**Instructions for the task**: Return only those lines of the material that contain "computer".
══ Stored data ══
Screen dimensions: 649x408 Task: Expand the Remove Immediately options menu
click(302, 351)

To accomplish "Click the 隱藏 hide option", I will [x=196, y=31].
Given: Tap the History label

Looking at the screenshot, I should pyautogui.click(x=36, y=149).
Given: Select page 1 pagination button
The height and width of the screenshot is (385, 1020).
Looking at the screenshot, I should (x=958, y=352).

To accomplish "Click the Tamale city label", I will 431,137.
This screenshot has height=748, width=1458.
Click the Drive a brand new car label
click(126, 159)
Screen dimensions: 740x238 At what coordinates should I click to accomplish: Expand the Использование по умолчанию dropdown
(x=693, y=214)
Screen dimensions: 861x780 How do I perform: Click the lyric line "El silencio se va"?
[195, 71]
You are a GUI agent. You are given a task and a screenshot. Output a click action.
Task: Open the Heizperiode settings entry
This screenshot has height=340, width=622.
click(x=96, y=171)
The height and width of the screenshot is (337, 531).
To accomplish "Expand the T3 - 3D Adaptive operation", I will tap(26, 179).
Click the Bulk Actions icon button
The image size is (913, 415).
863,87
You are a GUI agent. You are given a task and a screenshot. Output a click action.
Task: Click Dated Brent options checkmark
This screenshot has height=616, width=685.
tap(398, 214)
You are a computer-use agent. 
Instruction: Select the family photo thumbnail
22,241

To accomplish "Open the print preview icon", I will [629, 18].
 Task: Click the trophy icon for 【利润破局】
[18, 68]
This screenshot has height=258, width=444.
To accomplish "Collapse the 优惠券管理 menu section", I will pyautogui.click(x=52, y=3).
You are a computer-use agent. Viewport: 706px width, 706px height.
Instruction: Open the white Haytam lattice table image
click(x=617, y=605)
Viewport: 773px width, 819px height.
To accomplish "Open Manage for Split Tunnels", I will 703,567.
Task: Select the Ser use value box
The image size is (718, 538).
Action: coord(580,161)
═══
**Answer box**:
You are a computer-use agent. 
You are a computer-use agent. Viewport: 706px width, 706px height.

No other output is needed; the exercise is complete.